Excerpted passage –
Wedding Slashers

Year: 2006

Director: Carlos Scott

Written by: Robert Paul Medrano

Threat: Psychopaths

Weapon of Choice: Machete

Based upon: none

Color/B&W/3D: Colour

Language: English

Country of Origin: USA

IMDb page: IMDb link

Other movies in this series:
None

Rish's Reviews
Tyranist and I had one night to get together at his hundred year old home and watch Horror. It was my turn to bring something. And I rented Wedding Slashers. You know, kids, despite all the big words I pay others to insert in my reviews, I'm really a stupid guy.
So, love is in the air. Jenna and Alex are getting married. Of course, Alex's mongoloid friends have their doubts about his getting hitched (like he could ever even PAY to be with a woman that hot outside of a movie), but Jenna has her own doubts. You see, there's a pretty good chance Jenna's family would brutally murder everyone involved if they knew where she was and the details of the wedding. Lucky thing they could never find out, right?
There's a website I frequent where a writer posts essays on interesting topics, displaying an impressive amount of knowledge about a subject I love. But in reading his many postings, I've discovered the writer has a propensity for saying the same things again and again, often using the exact same vocabulary, in multiple essays. I sigh and shake my head when he does it, because it's annoying. But at the same time, I recognise that I do the same thing in my HFC reviews. How many times have I started a review with "When I was a kid . . ." or "I don't remember much about this movie?" And one of the things I say over and over (and over) again I realise I'm about to say here.

Exercises to complete –
1. According to the Wedding Slashers review, what is the killers' weapon of choice?
2. Translate this sentence from the Wedding Slashers review into Spanish: "It was my turn to bring something."
3. Pick up the Wedding Slashers review right after its final sentence and keep writing.
The records that follow have no connection to the Wedding Slashers review.

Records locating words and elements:
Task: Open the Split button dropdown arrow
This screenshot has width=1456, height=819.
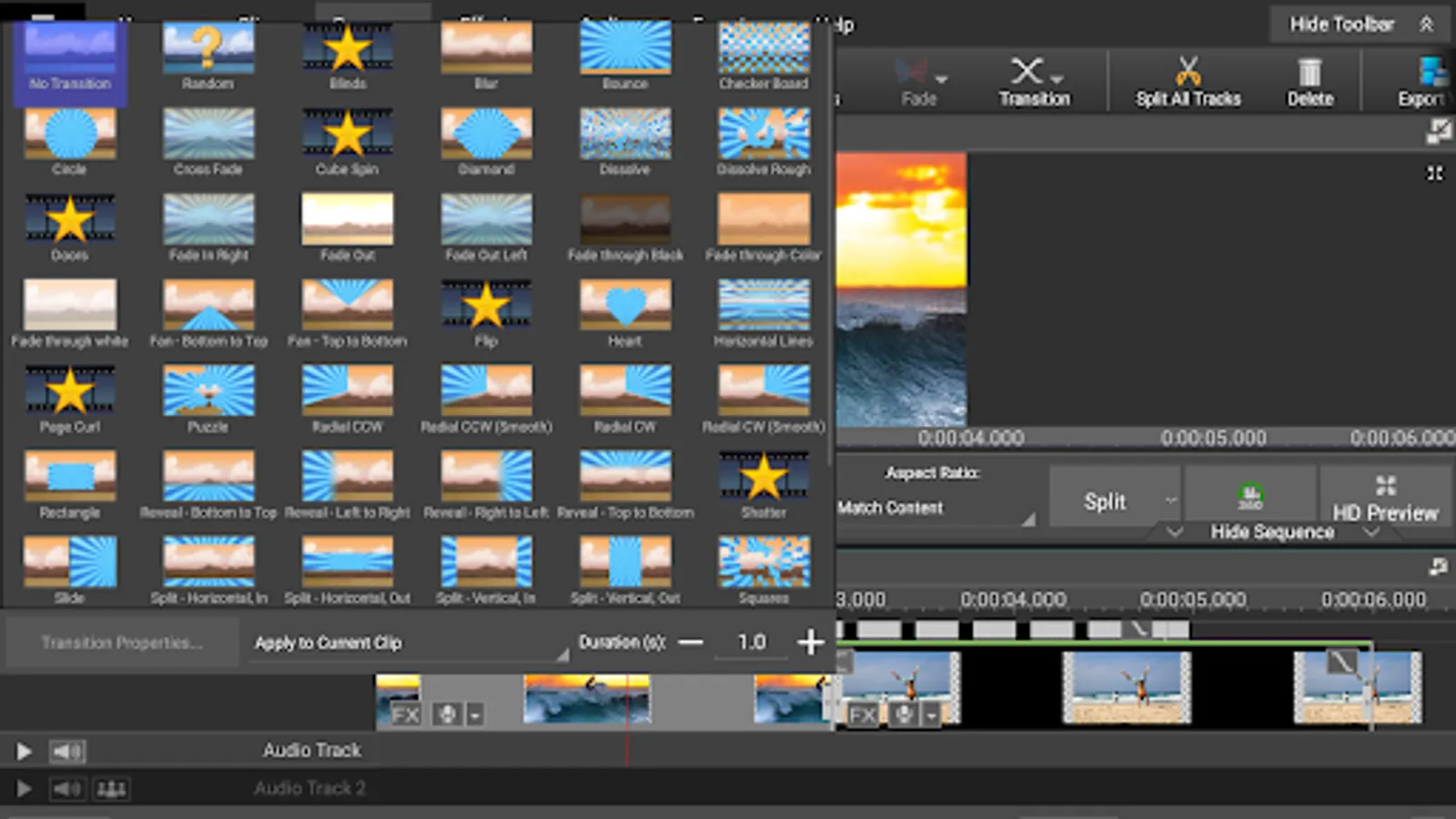Action: 1170,500
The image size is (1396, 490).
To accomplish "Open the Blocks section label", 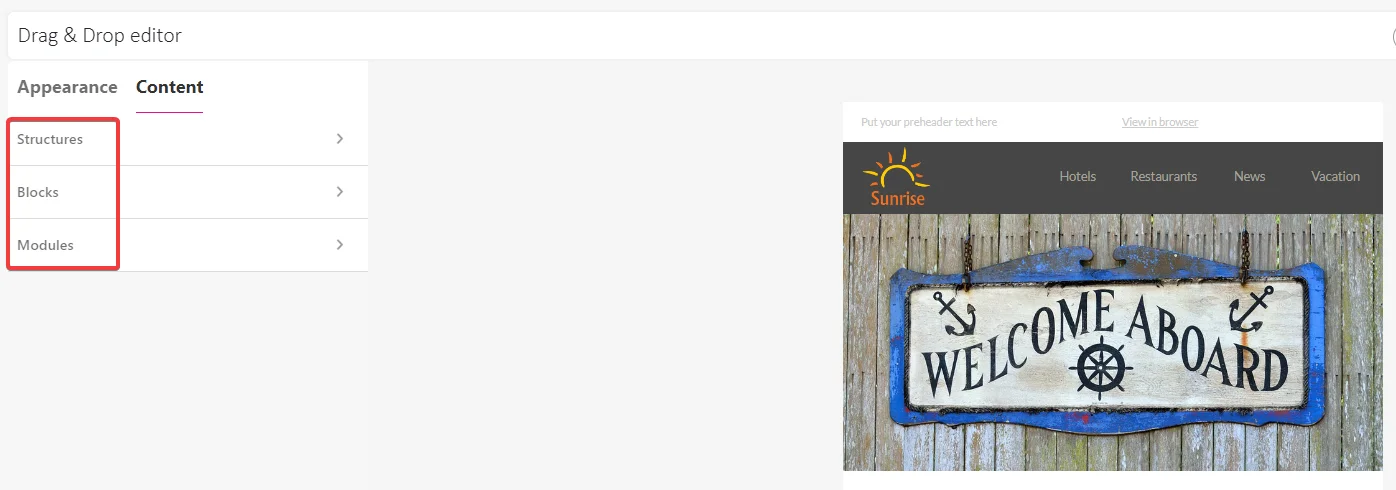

Written answers –
1. A machete.

2. Me tocaba a mí traer algo.

3.
Wedding Slashers was a terrible movie. A worthless, stupid, poorly-made and poorly-conceived film. BUT, I couldn't help but notice that there was an idea with great potential at the base of this one. And every once in a while, I could catch a glimpse of how a good movie (hell, even a great one) could have spawned from that potential.
And say it with me, boys and girls, a bad movie with potential that doesn't live up to it is far worse than a terrible movie that never had potential to begin with.
Wedding Slashers is so bad, you never need seek it out. But, being the generous lad that I am, I will list three things I liked about the film:
1. The premise. If you're a Horror fan, you've seen countless movies where there's a group of crazed (sometimes deformed) hillbillies living in the woods (or mountains or ghost town or nuclear test site) that love to kill passersby in the name of family values. But just imagine if one of these families had a daughter who didn't cotton to their ways, and escaped their sanguine lifestyle . . . at least for a while.
Well, that's sort of the premise of Wedding Slashers. I say "sort of," because part of the movie is about amateur filmmakers (and actors) killing time with misguided attempts at comedy (improvisational comedy, maybe, it was pretty hard to tell), perhaps thinking that rambling monologues equal character development. And there are anticlimactic chases and people who show up solely for their death scenes (which makes it a bit hard to like them), and a midget who shows up for no reason at all. But in between all that, there is a premise that could have been good, maybe even great.
2. The lead actress, Jessica Kinney, was not only surprisingly beautiful (tyr and I kept remarking on it, practically startled by her good-lookingosity), but actually pretty competent in her role. I wish her MUCH better things in the future. And
3. There were some impressive splatter effects, using tried-and-true Savini-era prosthetics. Not all of them were great, but a couple of decapitations were so effective, a real studio would employ expensive CGI to pull them off.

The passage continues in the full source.